▶ [GIVEN DATA]
*** Begin section ***

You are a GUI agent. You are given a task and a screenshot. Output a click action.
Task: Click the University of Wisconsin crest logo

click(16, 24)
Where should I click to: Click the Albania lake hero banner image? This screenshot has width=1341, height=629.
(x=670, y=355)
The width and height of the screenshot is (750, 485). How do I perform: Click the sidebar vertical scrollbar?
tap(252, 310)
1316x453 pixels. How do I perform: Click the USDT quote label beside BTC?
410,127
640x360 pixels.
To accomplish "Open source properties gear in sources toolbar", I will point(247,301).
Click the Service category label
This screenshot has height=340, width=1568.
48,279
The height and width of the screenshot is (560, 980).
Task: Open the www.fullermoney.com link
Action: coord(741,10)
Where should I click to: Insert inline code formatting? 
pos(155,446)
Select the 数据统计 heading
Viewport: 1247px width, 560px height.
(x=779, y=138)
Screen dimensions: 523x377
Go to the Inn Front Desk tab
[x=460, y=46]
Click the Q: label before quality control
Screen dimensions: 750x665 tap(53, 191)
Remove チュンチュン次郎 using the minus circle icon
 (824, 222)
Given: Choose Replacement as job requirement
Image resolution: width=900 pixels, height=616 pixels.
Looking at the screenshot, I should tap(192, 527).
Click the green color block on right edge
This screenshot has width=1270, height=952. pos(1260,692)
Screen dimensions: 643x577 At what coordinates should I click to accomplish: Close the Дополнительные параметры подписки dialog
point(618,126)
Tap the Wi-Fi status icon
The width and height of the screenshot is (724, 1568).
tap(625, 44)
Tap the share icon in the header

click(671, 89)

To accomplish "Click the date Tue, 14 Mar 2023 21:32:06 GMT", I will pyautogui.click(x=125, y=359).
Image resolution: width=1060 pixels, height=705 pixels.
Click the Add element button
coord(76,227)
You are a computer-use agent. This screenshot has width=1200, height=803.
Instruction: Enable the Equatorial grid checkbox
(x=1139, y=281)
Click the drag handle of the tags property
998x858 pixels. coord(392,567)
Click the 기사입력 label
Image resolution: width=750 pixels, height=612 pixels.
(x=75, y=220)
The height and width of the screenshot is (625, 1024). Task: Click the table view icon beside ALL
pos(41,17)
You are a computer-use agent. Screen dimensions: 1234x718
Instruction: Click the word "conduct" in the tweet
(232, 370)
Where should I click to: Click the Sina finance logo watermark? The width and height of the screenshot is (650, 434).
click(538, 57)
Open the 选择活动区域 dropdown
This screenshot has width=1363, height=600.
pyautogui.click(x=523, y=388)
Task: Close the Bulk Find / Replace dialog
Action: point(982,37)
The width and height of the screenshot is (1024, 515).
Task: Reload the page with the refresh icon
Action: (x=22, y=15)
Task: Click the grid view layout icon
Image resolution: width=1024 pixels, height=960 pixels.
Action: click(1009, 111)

*** End section ***

▶ [WHAT IS BEING ASKED] There is a run of lines above from the one with "Tap the Wi-Fi status icon" to the one with "You are a computer-use agent. This"; print exactly that run, both ends included, and nothing else.

▶ [SOLUTION BELOW]
Tap the Wi-Fi status icon
The width and height of the screenshot is (724, 1568).
tap(625, 44)
Tap the share icon in the header

click(671, 89)

To accomplish "Click the date Tue, 14 Mar 2023 21:32:06 GMT", I will pyautogui.click(x=125, y=359).
Image resolution: width=1060 pixels, height=705 pixels.
Click the Add element button
coord(76,227)
You are a computer-use agent. This screenshot has width=1200, height=803.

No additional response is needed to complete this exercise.